# What you will do:
Retype, word for word, each line between the lines holding "Open the Charts menu" and "Select the Functional Value green label", inclusive, and leave the rest of the data alone.

START Data in this exercise

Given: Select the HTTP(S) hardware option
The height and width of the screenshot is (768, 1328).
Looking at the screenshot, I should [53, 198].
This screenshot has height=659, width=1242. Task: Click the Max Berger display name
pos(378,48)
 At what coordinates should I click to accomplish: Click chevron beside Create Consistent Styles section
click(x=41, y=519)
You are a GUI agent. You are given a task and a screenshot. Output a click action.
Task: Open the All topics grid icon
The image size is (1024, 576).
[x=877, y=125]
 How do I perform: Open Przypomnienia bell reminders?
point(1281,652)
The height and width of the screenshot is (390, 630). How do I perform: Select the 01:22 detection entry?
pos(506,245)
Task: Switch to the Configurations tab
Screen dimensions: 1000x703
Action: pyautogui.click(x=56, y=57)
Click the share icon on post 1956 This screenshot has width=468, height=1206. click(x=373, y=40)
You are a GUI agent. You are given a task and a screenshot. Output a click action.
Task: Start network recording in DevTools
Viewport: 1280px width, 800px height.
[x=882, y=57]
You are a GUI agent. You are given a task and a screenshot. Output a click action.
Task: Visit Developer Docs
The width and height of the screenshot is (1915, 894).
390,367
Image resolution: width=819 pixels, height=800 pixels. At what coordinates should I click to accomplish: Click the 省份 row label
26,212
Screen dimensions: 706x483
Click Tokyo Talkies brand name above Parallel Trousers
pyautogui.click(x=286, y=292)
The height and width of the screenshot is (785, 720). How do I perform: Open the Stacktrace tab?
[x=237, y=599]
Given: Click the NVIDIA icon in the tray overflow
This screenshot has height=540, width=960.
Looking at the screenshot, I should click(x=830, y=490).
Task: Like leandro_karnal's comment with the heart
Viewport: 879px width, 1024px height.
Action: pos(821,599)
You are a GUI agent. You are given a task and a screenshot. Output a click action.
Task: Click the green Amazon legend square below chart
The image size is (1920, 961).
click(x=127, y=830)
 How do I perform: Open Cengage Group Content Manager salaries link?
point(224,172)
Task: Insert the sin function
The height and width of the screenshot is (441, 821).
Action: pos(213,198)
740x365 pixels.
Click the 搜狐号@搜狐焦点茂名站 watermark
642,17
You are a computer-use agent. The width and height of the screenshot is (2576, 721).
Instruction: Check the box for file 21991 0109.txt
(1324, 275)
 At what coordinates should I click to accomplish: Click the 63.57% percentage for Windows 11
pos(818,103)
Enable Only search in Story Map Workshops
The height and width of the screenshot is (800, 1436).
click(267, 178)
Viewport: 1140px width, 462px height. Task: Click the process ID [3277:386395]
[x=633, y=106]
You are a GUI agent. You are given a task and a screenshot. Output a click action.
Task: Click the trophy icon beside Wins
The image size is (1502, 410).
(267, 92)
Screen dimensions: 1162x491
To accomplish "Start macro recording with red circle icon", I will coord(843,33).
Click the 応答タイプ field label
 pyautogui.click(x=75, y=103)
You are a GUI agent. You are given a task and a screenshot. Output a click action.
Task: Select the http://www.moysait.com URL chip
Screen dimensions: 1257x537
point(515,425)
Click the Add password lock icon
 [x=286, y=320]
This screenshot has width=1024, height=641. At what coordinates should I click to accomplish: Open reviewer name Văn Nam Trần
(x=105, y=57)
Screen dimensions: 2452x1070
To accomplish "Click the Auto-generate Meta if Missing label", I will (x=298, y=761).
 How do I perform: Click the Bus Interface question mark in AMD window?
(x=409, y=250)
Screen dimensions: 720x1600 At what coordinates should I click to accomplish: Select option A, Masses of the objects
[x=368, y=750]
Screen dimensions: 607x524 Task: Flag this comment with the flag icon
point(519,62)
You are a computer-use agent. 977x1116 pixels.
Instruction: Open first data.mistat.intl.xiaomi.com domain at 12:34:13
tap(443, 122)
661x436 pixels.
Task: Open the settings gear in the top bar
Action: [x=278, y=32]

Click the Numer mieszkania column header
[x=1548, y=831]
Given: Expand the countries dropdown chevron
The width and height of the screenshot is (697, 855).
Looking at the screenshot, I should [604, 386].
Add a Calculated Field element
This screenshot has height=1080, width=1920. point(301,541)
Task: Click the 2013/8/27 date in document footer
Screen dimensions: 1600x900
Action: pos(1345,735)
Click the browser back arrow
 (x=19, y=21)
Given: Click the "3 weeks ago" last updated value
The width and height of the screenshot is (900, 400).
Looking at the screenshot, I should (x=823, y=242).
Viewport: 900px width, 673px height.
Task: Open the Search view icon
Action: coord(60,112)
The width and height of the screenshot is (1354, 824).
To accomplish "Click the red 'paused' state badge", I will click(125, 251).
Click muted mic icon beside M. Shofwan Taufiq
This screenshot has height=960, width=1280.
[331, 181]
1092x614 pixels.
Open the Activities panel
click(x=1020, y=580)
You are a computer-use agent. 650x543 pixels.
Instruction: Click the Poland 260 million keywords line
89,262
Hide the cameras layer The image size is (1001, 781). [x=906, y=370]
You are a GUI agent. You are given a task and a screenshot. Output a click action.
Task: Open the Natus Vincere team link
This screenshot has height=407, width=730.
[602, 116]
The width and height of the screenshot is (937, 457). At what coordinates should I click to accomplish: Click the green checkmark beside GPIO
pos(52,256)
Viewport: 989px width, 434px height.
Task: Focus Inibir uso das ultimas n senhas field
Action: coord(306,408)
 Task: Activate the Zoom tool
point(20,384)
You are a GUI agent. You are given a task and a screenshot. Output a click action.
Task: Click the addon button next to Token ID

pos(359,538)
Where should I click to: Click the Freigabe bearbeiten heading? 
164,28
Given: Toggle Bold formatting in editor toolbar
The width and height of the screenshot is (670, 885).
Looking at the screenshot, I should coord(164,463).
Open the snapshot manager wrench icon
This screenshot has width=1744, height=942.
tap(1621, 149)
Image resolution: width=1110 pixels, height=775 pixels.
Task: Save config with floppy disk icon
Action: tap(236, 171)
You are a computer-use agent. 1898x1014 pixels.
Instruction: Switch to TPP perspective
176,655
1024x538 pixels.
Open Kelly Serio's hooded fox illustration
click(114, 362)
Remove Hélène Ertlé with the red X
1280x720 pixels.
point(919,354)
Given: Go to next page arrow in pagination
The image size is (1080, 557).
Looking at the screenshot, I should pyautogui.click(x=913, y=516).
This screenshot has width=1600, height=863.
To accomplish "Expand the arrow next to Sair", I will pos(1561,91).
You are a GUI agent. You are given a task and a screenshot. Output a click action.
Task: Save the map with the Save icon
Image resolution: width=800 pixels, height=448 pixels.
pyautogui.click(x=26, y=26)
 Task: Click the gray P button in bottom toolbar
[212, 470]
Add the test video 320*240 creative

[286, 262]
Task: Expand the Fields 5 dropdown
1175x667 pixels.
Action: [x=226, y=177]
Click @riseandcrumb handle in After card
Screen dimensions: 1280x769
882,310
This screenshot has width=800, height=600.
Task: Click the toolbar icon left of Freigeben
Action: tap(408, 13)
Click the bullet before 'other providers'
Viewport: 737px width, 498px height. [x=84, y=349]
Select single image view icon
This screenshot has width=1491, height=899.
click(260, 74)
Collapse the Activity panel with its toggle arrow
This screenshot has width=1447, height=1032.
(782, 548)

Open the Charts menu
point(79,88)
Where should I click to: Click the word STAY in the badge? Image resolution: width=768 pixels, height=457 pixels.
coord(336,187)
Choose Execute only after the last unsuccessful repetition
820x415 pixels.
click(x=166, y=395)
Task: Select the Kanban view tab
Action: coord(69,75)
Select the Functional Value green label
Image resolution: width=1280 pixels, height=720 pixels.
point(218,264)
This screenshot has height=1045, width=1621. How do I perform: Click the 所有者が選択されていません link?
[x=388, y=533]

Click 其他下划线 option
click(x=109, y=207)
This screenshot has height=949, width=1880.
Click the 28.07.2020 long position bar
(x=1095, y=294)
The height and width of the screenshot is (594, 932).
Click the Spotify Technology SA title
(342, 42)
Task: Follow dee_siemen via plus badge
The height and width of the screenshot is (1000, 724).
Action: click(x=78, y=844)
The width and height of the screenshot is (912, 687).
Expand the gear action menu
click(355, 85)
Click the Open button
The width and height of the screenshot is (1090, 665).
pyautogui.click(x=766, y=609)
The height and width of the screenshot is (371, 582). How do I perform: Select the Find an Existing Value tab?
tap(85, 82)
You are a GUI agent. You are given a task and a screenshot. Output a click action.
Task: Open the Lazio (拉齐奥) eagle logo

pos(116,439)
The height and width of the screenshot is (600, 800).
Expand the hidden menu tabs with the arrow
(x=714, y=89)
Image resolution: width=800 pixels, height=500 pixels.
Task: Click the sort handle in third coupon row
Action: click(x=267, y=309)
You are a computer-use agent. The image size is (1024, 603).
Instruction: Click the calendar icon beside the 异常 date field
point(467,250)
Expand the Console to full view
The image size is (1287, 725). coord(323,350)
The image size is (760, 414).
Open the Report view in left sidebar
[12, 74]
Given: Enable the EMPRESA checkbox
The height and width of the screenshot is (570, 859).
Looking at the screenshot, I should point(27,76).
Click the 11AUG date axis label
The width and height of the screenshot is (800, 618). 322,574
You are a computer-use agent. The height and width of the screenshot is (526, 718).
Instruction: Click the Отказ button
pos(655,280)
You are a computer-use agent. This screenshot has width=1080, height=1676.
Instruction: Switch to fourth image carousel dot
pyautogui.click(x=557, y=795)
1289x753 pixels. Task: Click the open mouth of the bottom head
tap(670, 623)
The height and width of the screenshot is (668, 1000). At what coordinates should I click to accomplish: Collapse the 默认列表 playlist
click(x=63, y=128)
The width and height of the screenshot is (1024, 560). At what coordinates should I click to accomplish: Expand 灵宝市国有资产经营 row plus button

END Data in this exercise

# Task result:
Open the Charts menu
point(79,88)
Where should I click to: Click the word STAY in the badge? Image resolution: width=768 pixels, height=457 pixels.
coord(336,187)
Choose Execute only after the last unsuccessful repetition
820x415 pixels.
click(x=166, y=395)
Task: Select the Kanban view tab
Action: coord(69,75)
Select the Functional Value green label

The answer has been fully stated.